Material
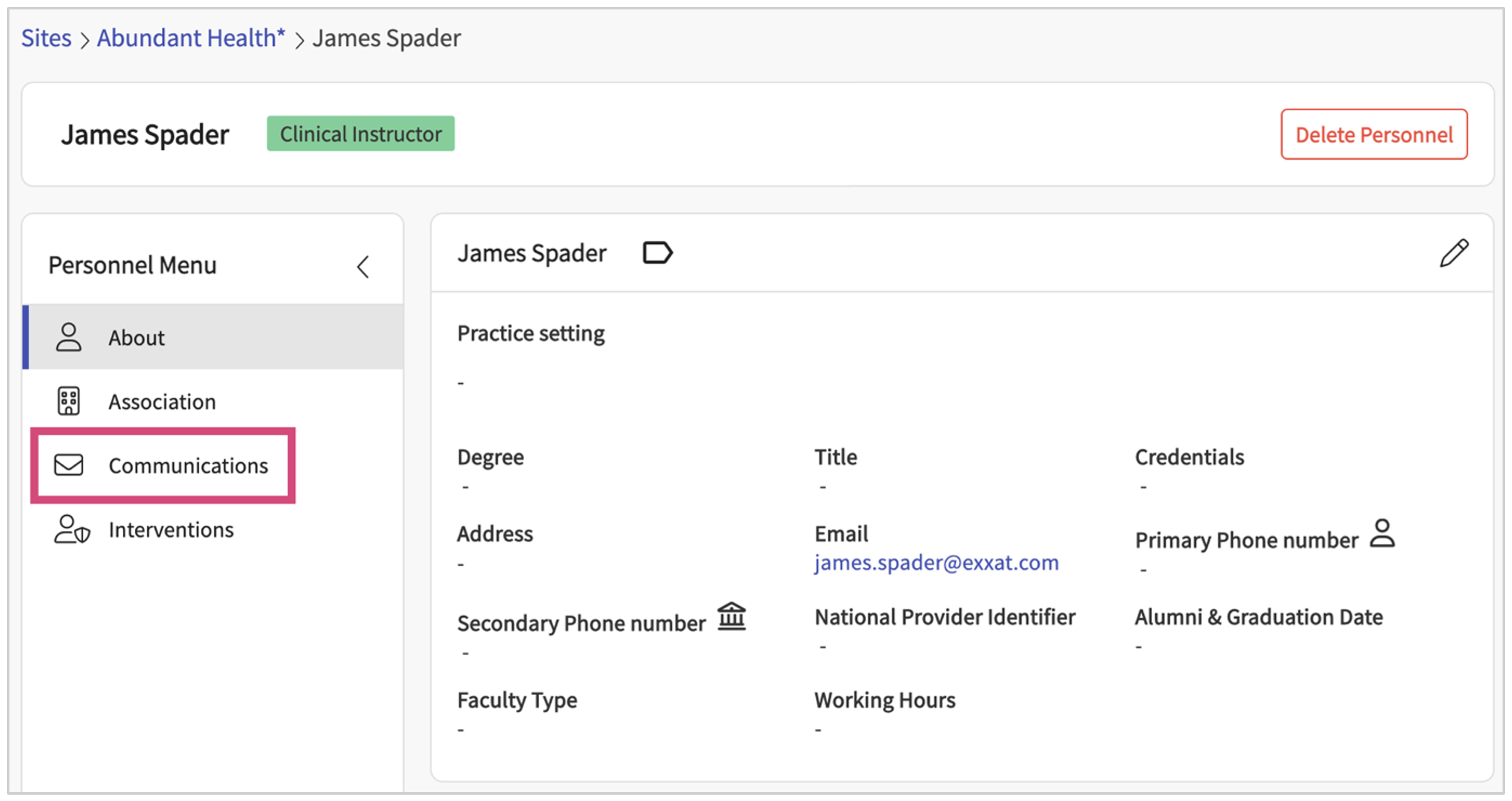This screenshot has width=1512, height=801.
Task: Open the Interventions menu item
Action: point(171,530)
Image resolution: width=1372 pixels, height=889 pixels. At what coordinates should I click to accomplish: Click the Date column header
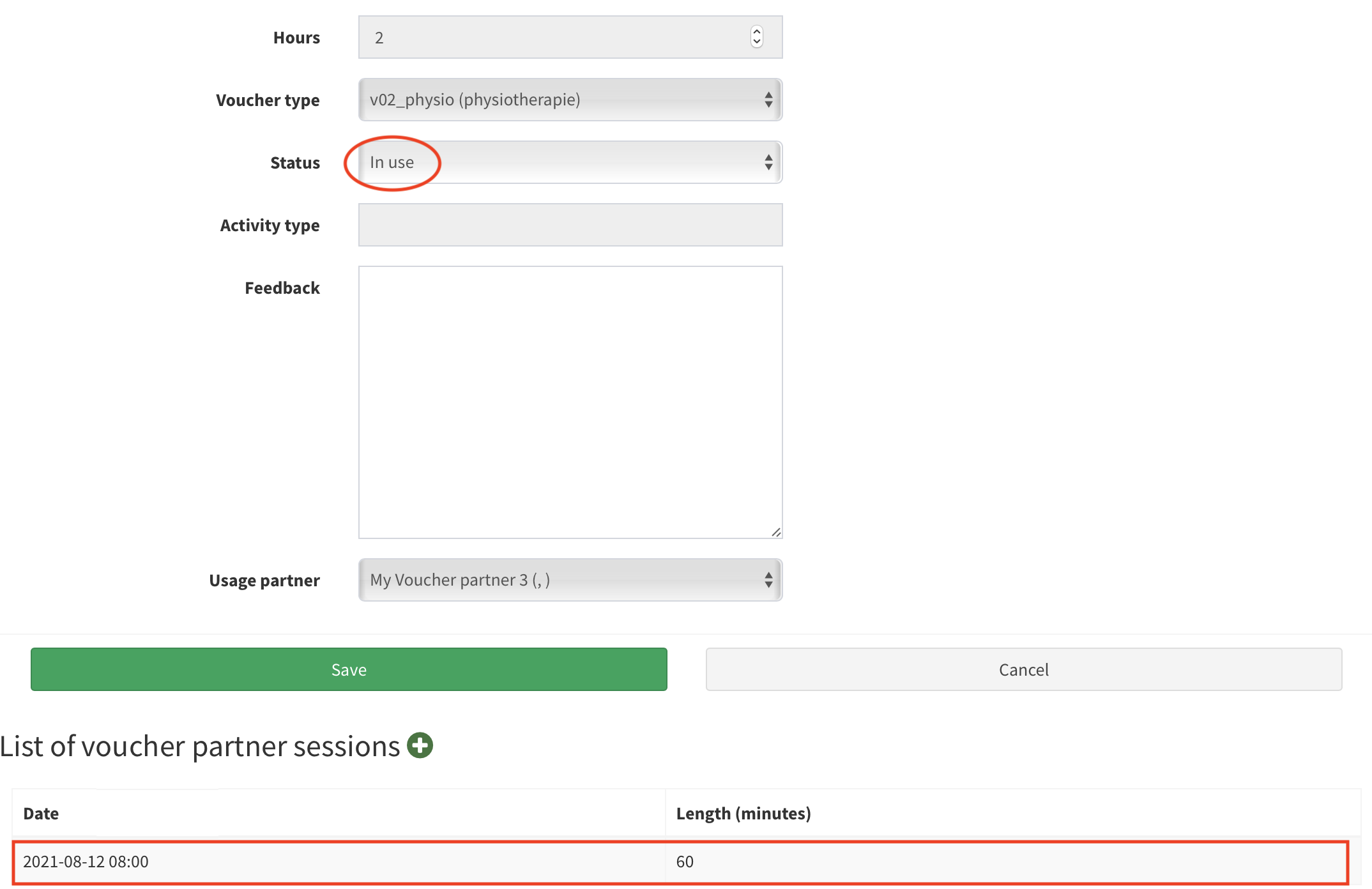[41, 814]
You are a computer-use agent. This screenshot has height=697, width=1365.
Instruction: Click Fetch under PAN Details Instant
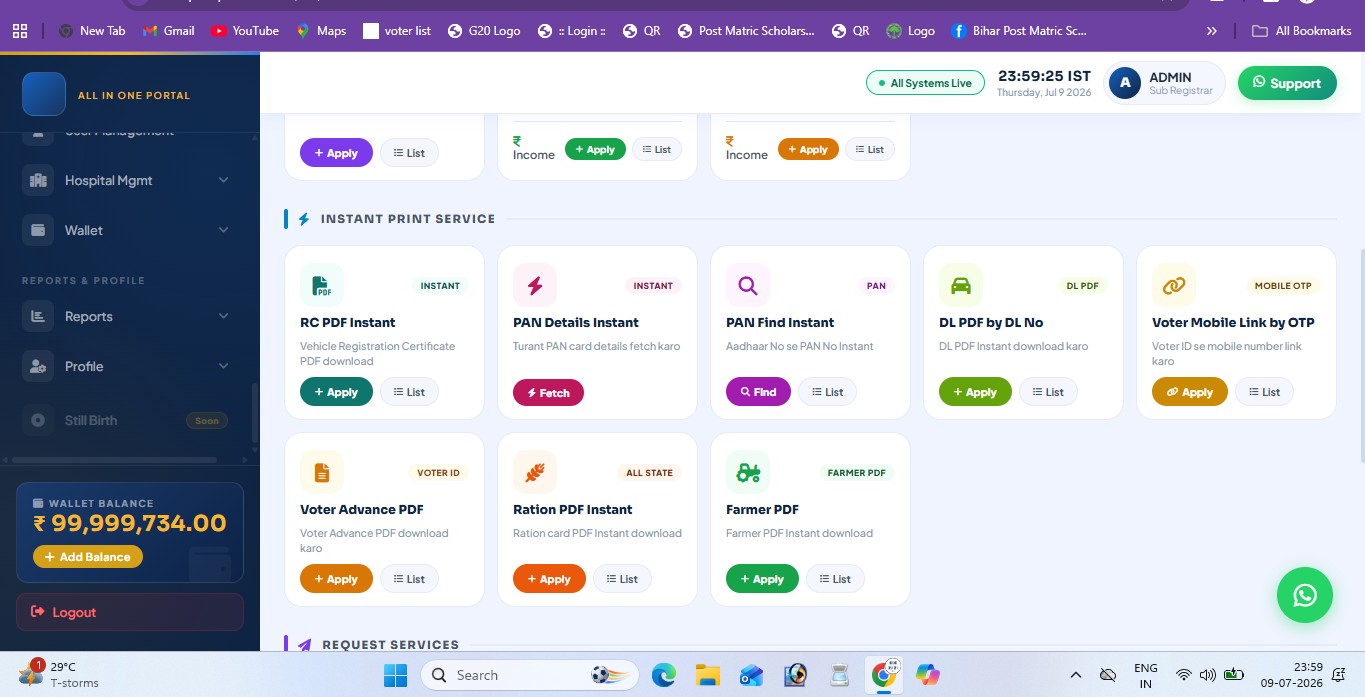(548, 393)
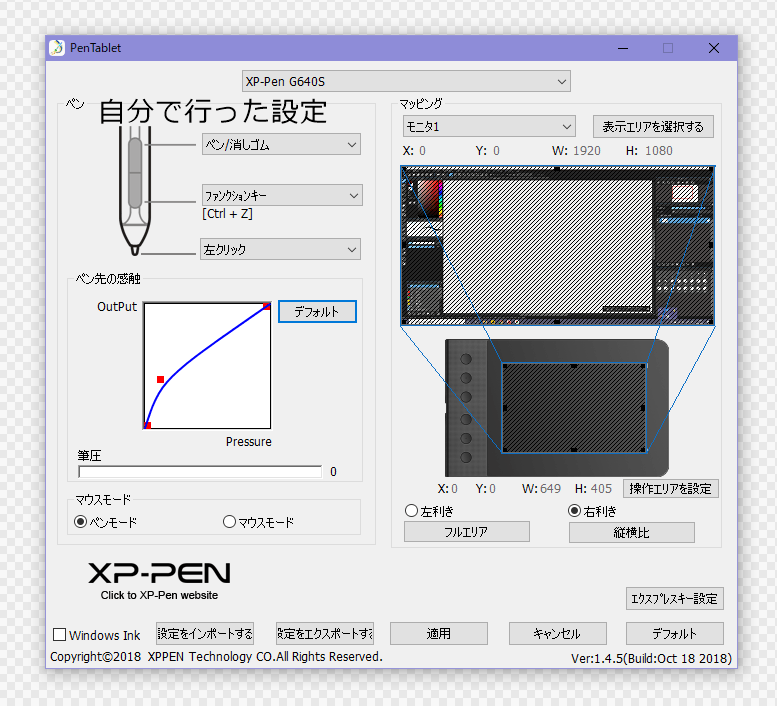Expand the 左クリック pen tip dropdown
777x706 pixels.
click(x=281, y=249)
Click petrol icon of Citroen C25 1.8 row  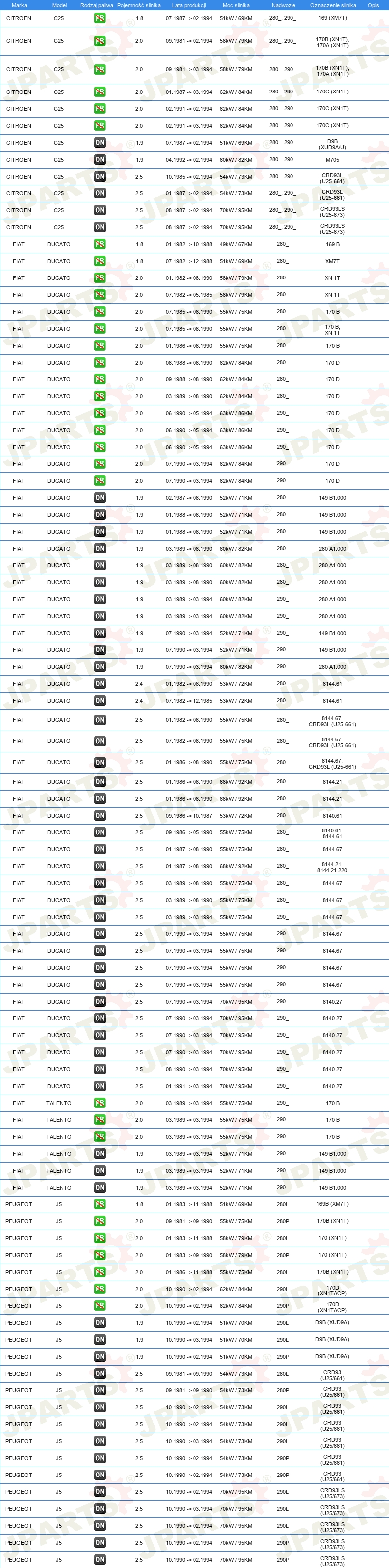coord(100,18)
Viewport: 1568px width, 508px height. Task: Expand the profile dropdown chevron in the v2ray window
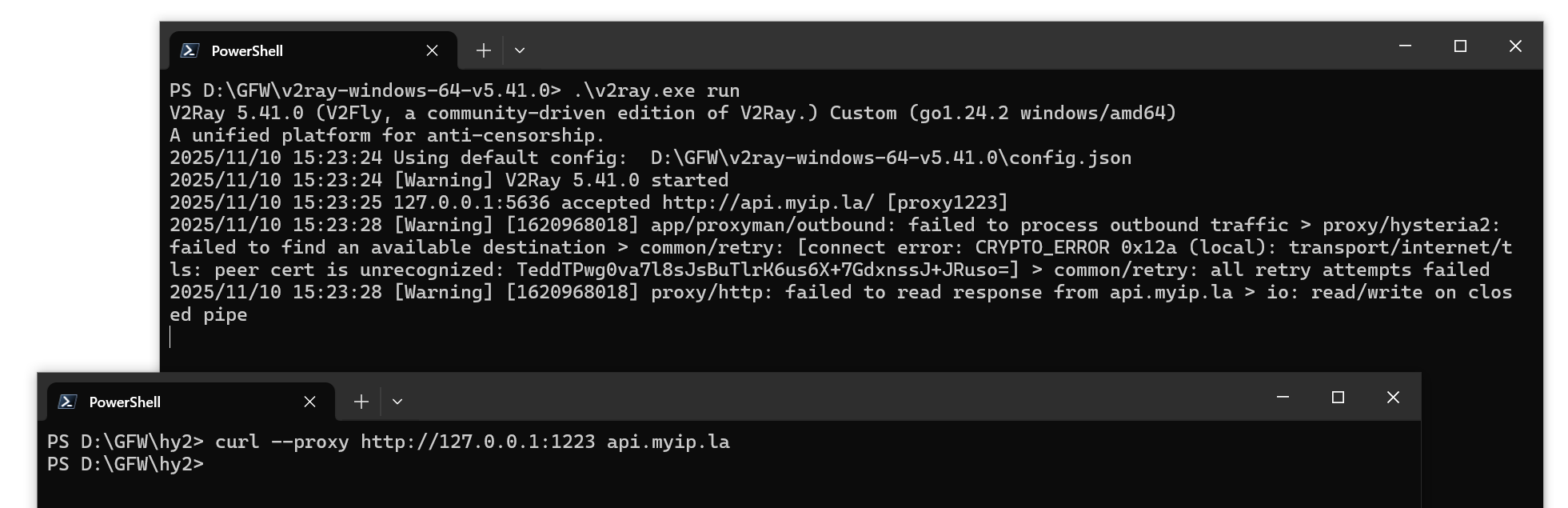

Aufgabenstellung
Gib jede Zeile der Einträge oben wieder, in der das Wort "Task" vorkommt.

Ergebnis
Task: Open the Interventions menu item
Viewport: 1568px width, 508px height. Task: Expand the profile dropdown chevron in the v2ray window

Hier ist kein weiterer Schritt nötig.